BEGIN DATASET EXTRACT

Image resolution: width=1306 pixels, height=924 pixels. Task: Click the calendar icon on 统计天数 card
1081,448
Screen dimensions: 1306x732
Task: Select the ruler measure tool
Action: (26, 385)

END DATASET EXTRACT

● REQUEST: Pull out every line of the data above that contains the string "Task", matching case exactly.

● WORKED SOLUTION:
Image resolution: width=1306 pixels, height=924 pixels. Task: Click the calendar icon on 统计天数 card
Task: Select the ruler measure tool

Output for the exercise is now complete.